Bath Kol came behind the child and knelt. “You know, old school—one mind, one body, one spirit. Trinity never fails, right?”
“You need female energy for that,” Aziza said, wiping her face, and calling over Celeste, Maggie, and Melissa to ring the three angels that touched the boy.
Gavreel surrounded half of the circle, and Paschar surrounded the other half, with open wings.
“Lead the prayer, Azrael,” Celeste said through a sniff. “I know he’s just one small boy, but we were told that the last will be first and the first will be last and we should all care for the least of us, and all we’re asking is for one little boy to get to grow up. Is that so impossible? He could be a doctor, an engineer, a teacher, or a cleric. That’s just it—he should have a chance to find out. And God knows this child’s heart is pure, even after all he’s seen. We’re just begging for a little mercy, a little Light to come through the darkness of the badlands down here. His mama is gone, his daddy is gone, his big brother is gone, what more?”
Celeste’s voice broke with a sob and then she quickly apologized, “I’m sorry, say the prayer. I just—”
“That was the prayer, Celeste,” Azrael said quietly. “Amen.”
A rumble of amens traveled through the small circle, and as everyone pulled back, Celeste hugged Abdullah and patted his back.
“You are so loved, sweetheart, and you have taught us far
more than we could have ever taught you.”
An elderly woman in the back of the crowd stood and made her way to the front of it as each angel stood up. She spoke in a flurry with tears streaming down her weathered cheeks, gesturing with her hands.
Kadeem wiped his cheeks with rough, broad palms. “She says the boy has brought the angels to their knees. He has humbled them on their journey, which is the lesson for us, too. None of us is too great to be humbled. If the angels can bow to the innocence of a child, then we should, too. The children are the future. Women and men together working for the good of the future, like the one crying woman who speaks with the voice of an angel said to us. We have just witnessed a miracle.”
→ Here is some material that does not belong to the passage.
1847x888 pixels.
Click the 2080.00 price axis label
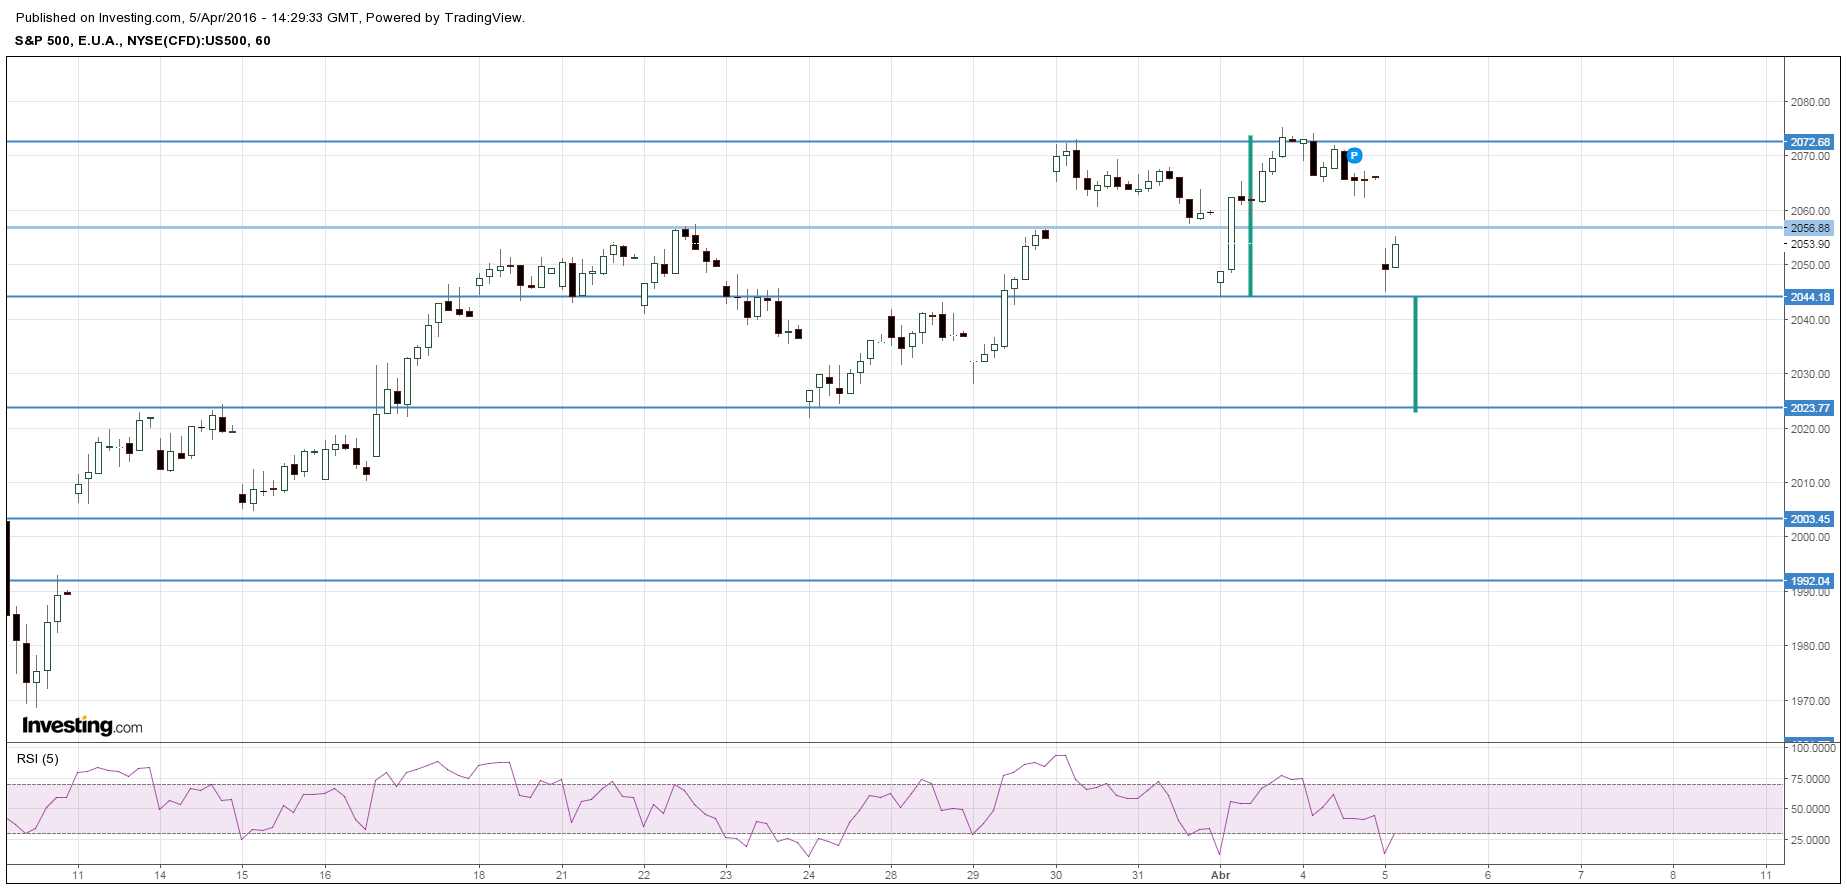point(1810,102)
The elderly woman closed her eyes and turned her face up to the sky and beat her chest with her gnarled fists. “My great-grandson is no longer sick. He has the white light around him now. There is no black spot in it. The power was in you all working together, not one trying alone. A bundle of many sticks is not easily broken. We must stand together as people against evil!”
A loud murmur broke out in the crowd as Kadeem swiftly turned to the brothers and then crushed his nephew to his side.
“Grandmother has visions. Everyone here knows her word is truth. Please, look at the boy and tell me—we must be realistic and not have false hopes. I don’t want to not have him treated and then—”
“Wait,” Azrael said, pulling the child away from Kadeem’s side to inspect him. After a moment, two huge tears rose in Azrael’s eyes. “I can’t feel any sickness in him, nor can I see it.” He reached out to Bath Kol. “Look at him, all brothers. Hope can sometimes make one’s eyes see what we wish for, not what is.”